It’s not just the relevance score metrics that are changing. Facebook is switching up a bunch of other metrics related to ads’ performances too, such as:

  • Messaging replies and Cost per messaging replies will be replaced by New messaging connections and Messaging conversations started. This will turn attention to new connections that can be potential leads
  • Offers saved and Costs per offers saved metrics are brought together under the Post saves metric. This new metric measures the number of times your ad was saved, including any post saves that occurred on or after February 4, 2019
  • Mobile app purchase ROAS and web purchase ROAS have combined into a generic Purchase ROAS metric


Potential eCommerce

During March, Instagram rolled out a closed beta testing in the USA for a potential eCommerce feature titled ‘Checkout on Instagram’, which will allow brands to sell products directly from the app.

Essentially, users will see a ‘Checkout on Instagram’ button where they will then have the opportunity to select from various options such as size and colour, then proceed to checkout without having to leave Instagram. Details such as name, contact information, billing and shipping address will still need to be entered within the app.

Although in closed beta, this feature has become available for several big brands including Prada, Adidas and Zara amongst others.

* _Your tasks_:
a. Answer these questions using the excerpt on ad metrics and Instagram checkout:
(i) Which metric brings together Offers saved and Costs per offers saved?
(ii) In what month did Instagram roll out its closed beta for ‘Checkout on Instagram’?
(iii) Which brands does it name as having access to the feature?
b. What are the new metric names that the excerpt on ad metrics and Instagram checkout says replace or combine older ones?
c. Echo the part of the excerpt on ad metrics and Instagram checkout that begins at the words "During March, Instagram" and stops after "Zara amongst others.".
The listing bears no relation to the excerpt on ad metrics and Instagram checkout.

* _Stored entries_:
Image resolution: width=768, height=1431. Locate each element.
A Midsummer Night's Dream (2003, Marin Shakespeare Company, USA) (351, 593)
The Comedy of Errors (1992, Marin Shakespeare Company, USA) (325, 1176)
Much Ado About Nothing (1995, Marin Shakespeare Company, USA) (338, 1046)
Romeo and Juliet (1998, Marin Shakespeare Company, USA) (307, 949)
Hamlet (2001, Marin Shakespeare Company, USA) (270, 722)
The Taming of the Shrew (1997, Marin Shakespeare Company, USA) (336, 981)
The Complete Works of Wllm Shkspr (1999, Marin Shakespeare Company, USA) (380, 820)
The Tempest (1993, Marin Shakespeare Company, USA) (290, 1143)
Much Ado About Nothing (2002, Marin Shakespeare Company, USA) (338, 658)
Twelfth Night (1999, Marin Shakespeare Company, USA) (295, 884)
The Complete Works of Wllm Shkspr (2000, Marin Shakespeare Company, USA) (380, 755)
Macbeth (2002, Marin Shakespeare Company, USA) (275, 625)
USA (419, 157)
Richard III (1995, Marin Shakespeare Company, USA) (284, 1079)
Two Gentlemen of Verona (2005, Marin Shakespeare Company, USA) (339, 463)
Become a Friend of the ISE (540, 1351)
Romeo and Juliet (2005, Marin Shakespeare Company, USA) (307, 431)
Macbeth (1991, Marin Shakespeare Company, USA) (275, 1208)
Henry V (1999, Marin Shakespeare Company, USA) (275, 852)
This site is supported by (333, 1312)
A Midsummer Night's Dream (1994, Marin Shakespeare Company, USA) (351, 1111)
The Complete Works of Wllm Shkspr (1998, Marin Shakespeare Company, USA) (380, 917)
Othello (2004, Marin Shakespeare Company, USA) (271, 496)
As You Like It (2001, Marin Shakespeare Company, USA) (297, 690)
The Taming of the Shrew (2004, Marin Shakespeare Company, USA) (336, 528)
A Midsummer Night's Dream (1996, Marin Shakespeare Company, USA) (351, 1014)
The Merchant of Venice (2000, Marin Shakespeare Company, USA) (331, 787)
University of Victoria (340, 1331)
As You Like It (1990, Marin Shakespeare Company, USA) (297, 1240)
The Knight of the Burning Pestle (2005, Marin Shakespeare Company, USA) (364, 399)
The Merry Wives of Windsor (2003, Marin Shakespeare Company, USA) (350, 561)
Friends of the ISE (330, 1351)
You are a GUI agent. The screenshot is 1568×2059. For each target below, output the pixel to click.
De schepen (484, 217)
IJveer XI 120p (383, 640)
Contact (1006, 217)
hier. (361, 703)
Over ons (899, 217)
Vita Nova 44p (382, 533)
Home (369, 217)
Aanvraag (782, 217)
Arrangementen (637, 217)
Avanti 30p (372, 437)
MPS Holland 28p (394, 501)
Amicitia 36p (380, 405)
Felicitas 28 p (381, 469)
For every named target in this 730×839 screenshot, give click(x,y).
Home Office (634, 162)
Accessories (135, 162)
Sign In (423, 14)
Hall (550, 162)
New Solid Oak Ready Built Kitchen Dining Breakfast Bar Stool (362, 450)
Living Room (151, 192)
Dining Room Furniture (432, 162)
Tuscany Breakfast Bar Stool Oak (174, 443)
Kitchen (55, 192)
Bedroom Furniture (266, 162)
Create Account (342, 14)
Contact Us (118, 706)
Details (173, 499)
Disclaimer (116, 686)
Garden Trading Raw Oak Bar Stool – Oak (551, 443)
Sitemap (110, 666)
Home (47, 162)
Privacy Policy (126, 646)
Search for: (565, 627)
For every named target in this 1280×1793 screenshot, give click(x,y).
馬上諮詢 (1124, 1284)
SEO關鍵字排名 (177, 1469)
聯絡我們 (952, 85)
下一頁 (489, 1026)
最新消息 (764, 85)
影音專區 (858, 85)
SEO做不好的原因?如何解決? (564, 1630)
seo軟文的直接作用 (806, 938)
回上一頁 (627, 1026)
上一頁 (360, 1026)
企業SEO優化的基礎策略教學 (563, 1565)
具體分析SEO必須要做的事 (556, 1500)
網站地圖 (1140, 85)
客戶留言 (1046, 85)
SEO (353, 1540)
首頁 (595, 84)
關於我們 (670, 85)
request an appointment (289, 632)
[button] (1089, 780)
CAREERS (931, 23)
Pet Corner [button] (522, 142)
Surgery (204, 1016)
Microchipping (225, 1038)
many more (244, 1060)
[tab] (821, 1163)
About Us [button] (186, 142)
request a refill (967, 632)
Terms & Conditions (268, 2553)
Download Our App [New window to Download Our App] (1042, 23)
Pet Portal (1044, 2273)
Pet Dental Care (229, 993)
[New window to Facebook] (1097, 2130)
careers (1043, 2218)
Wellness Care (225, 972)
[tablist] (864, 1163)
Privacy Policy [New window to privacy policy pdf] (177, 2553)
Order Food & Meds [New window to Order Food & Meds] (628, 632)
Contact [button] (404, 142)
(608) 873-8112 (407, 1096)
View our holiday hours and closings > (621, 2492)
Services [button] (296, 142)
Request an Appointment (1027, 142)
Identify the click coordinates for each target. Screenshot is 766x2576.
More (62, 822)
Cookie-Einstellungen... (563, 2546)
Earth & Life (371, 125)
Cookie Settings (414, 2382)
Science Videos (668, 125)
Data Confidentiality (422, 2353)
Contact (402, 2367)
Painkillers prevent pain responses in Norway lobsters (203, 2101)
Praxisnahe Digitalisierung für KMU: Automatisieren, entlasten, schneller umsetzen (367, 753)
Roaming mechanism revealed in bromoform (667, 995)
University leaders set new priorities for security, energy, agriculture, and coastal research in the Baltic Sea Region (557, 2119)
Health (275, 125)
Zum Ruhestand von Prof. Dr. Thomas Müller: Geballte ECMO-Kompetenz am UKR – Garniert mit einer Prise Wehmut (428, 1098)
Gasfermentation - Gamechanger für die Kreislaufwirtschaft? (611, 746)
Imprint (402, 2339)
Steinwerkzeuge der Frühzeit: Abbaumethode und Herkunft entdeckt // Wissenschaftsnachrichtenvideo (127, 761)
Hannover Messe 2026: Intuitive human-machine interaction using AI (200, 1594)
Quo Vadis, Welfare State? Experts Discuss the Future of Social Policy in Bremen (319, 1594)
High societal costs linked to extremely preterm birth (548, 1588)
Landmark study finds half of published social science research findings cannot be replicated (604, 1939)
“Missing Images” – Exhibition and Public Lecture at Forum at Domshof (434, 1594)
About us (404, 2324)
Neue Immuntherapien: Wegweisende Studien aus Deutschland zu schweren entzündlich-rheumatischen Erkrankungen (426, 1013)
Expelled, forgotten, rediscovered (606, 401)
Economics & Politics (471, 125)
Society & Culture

* _Task results_:
a.
(i) Post saves
(ii) March
(iii) Prada, Adidas and Zara

b. New messaging connections, Messaging conversations started, Post saves, Purchase ROAS

c.
During March, Instagram rolled out a closed beta testing in the USA for a potential eCommerce feature titled ‘Checkout on Instagram’, which will allow brands to sell products directly from the app.

Essentially, users will see a ‘Checkout on Instagram’ button where they will then have the opportunity to select from various options such as size and colour, then proceed to checkout without having to leave Instagram. Details such as name, contact information, billing and shipping address will still need to be entered within the app.

Although in closed beta, this feature has become available for several big brands including Prada, Adidas and Zara amongst others.